> TO BE DONE:
Collect each line in the listing below that contains the string "number".

> PROVIDED MATERIAL:
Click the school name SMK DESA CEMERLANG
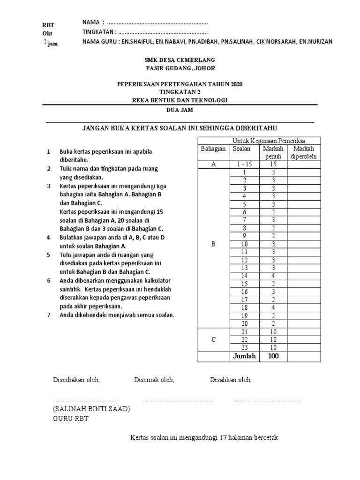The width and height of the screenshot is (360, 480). click(180, 60)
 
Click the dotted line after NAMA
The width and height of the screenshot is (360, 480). click(157, 23)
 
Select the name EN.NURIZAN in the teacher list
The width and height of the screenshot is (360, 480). click(315, 41)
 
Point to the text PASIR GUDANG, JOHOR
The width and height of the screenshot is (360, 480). click(180, 68)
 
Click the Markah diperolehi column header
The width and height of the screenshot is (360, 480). click(304, 152)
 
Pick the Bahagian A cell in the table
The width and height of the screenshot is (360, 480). click(213, 165)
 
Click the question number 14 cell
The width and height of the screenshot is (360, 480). click(244, 276)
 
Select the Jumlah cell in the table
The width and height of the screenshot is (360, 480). click(244, 356)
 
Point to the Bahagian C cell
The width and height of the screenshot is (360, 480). click(213, 340)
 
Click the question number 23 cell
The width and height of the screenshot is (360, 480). click(244, 348)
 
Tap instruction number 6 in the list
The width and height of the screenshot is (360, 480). click(48, 281)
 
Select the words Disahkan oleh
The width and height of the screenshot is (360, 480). click(231, 380)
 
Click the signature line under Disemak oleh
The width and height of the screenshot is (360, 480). click(178, 401)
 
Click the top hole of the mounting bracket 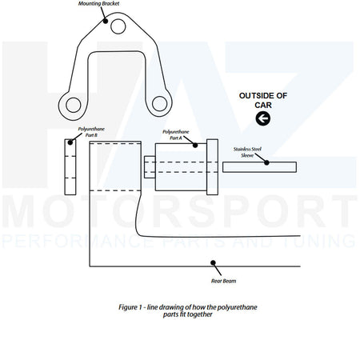[x=118, y=26]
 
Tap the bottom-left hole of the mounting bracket [x=74, y=105]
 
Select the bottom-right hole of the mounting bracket [x=159, y=104]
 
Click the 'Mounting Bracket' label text [x=98, y=4]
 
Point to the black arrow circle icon [x=263, y=118]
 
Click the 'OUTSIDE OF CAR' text [x=263, y=100]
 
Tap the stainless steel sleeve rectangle [x=259, y=167]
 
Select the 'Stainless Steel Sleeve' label [x=247, y=152]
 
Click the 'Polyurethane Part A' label [x=176, y=134]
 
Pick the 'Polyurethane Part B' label [x=91, y=132]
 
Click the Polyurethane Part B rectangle [x=70, y=167]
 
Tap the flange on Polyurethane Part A [x=212, y=167]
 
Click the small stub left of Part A [x=150, y=167]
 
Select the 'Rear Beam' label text [x=223, y=281]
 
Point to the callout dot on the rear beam [x=213, y=263]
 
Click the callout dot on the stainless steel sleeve [x=266, y=162]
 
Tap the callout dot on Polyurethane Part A [x=195, y=146]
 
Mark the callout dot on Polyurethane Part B [x=70, y=142]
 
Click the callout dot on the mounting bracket [x=106, y=21]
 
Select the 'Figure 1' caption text [x=188, y=310]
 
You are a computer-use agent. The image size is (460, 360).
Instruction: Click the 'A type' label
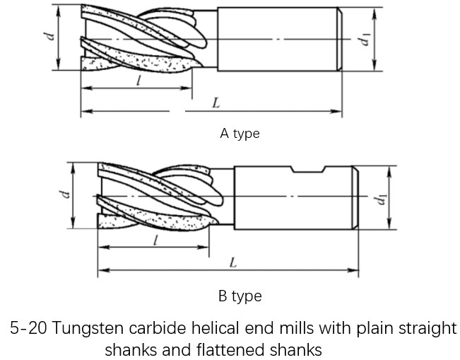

> REPLY:
Click the question number 14 cell
Click the question number 23 cell
Tap instruction number 6 in the list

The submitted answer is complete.